LOST IN TRANSLATION: A LIFE IN A NEW LANGUAGE
Eva Hoffman
New York: E.P. Dutton, 1989
280 pp., $18.95
As a thirteen-year-old Jewish girl from Krakow, emigrating in 1959 with her family to Canada then going on to live in the United States, Eva Hoffman found herself unprepared to speak all the required new American vocabularies. Now an editor at the New York Times Book Review in New York, Hoffman describes with stunning accuracy the anguish of becoming someone else through a new language, having to acquire a foreign grammar of the soul while trying to keep intact the original syntax of her self.

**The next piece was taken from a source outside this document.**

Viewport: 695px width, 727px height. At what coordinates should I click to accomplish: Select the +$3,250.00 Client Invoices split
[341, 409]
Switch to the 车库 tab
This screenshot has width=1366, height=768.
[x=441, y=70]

Her autobiography Lost in Translation: A Life in a New Language, is a study in the art of transition: from one--simple, decaying--world, to the future reified--to bustling, forbidden, overconfident America; from a gentle, nuanced Eastern European language carefully molded through centuries by people surviving conquest to the language of invention and modernity, North American English.

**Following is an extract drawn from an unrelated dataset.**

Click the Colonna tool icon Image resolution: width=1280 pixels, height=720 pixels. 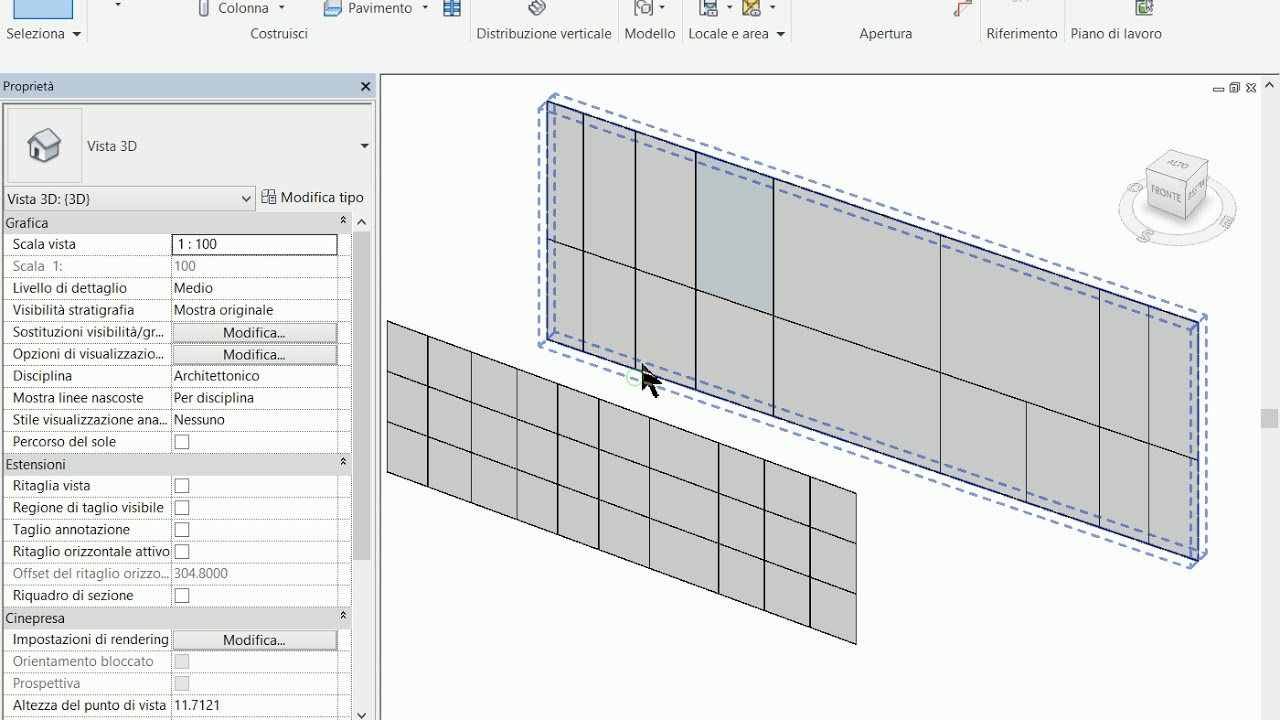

Hoffman describes the first shock of awareness at the abyss between word and feeling:
When my friend Penny tells me that she's envious, or
happy, or disappointed, I try laboriously to translate not
from English to Polish but from the word back to its
source, to the feeling from which it springs. Already, in
that moment of strain, spontaneity of response is lost.
And anyway, the translation doesn't work. I don't know how
Penny feels when she talks about envy. The word hangs in
a Platonic stratosphere, a vague prototype of all envy,
so large, all-encompassing that it might crush me--as might
disappointment or happiness.
The result is a profound, paralyzing alienation:
I am becoming a living avatar of structuralist wisdom: I
cannot help knowing that words are just themselves. But
it's a terrible knowledge, without any of the consolations
that wisdom usually brings. It does not mean that I'm free
to play with words at my wont: anyway, words in their naked
state are surely among the least satisfactory play objects.
No, this radical disjoining between word and thing is a
desiccating alchemy, draining the world not only of
significance but of its colors, striations, nuances--its
very existence. It is the loss of a living connection.
Sensing one's
...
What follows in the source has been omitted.